Hesketh, mind you, doesn’t think something like Glass can necessarily pin names to passerby with any level of consistency, at least not right now. "In terms of laboratory-controlled accuracy, the recognition, the matching algorithms are extremely accurate," says Hesketh — they’re better than humans at focusing on subtle details that are hard to change with plastic surgery. But that accuracy is dependent on having high-quality, well-lit photographs, particularly for the database of face templates. And the more a database grows, the more complicated finding a match becomes. He cites the Boston Marathon bombing manhunt, where facial recognition couldn’t identify the perpetrators from surveillance footage, as an example of how things can go wrong in real life.

Senator Al Franken (D-MN) has pushed for higher privacy standards on Google Glass. (Flickr / John Taylor)

There are ways around the current limits, and companies like Google and Facebook are working hard to find them. NameTag promises that with a good shot, you’ll find a match "a very high percentage of the time." But successfully creepshotting from afar in real time, the sort of thing Schiffer warns of, seems far from a certainty.

In some ways, both Glass and Anti-Glass remain in the domain of highly politicized science fiction more than fact. Glass is entering its second year in a limited beta-testing period, and Google’s ban means users aren’t going to stumble across facial recognition apps in its store. If you really want to figure out who someone is, you’re probably better off finding some identifying detail or taking a picture and trying to run it through facial recognition software later.

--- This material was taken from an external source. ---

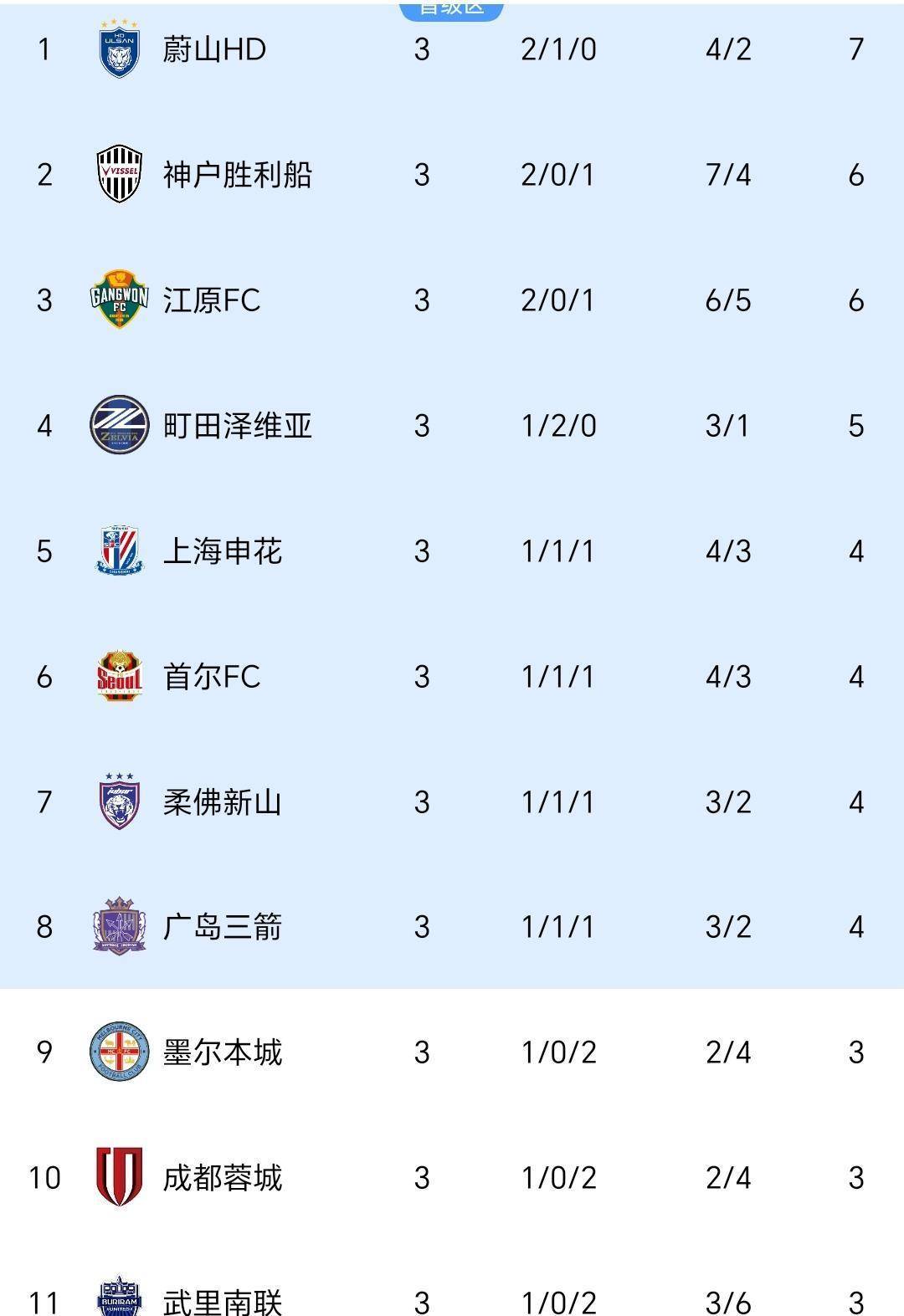Click the Gangwon 江原FC badge
This screenshot has height=1316, width=904.
click(x=119, y=300)
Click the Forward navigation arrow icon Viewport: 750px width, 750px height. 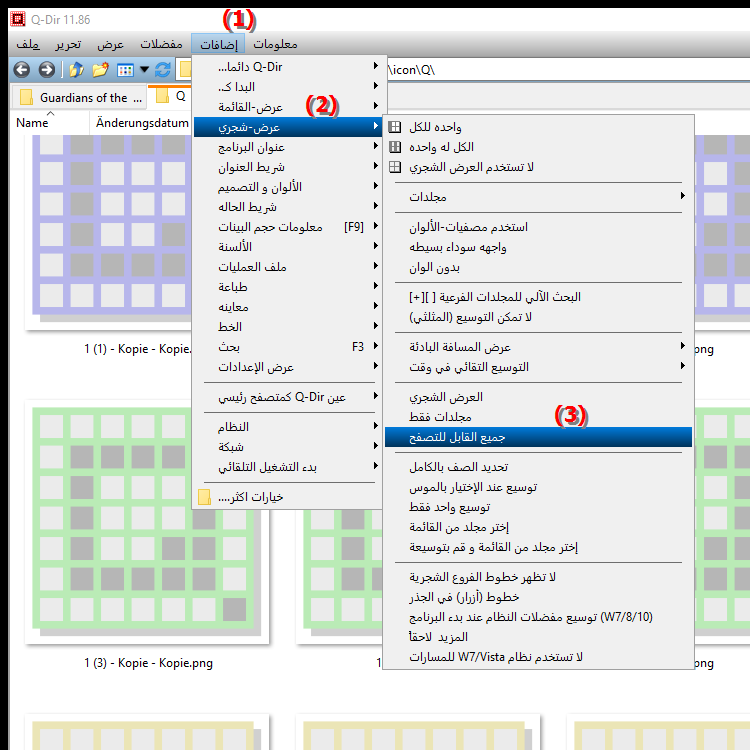[x=46, y=70]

What Glass promises (or threatens) is a seamless connection that could erase the barriers between our various selves: the professional on LinkedIn, the comedian on Twitter, the flesh-and-blood person meeting a stranger for the first time.

Hesketh sees many complaints about privacy and social networking as disingenuous or naive. "When you submit your information to Facebook or to Google+ or something like that, you should just expect that other people are going to see it," he says. "But I’m an old computer and computer security guy. So I learned long ago that networks are insecure." Privacy scares about Facebook, after all, rarely stop people from quitting it. But the slow rollout of Glass means that for now, most of us aren’t in its network. We’re just under its microscope, and we’re growing increasingly aware of what it might see.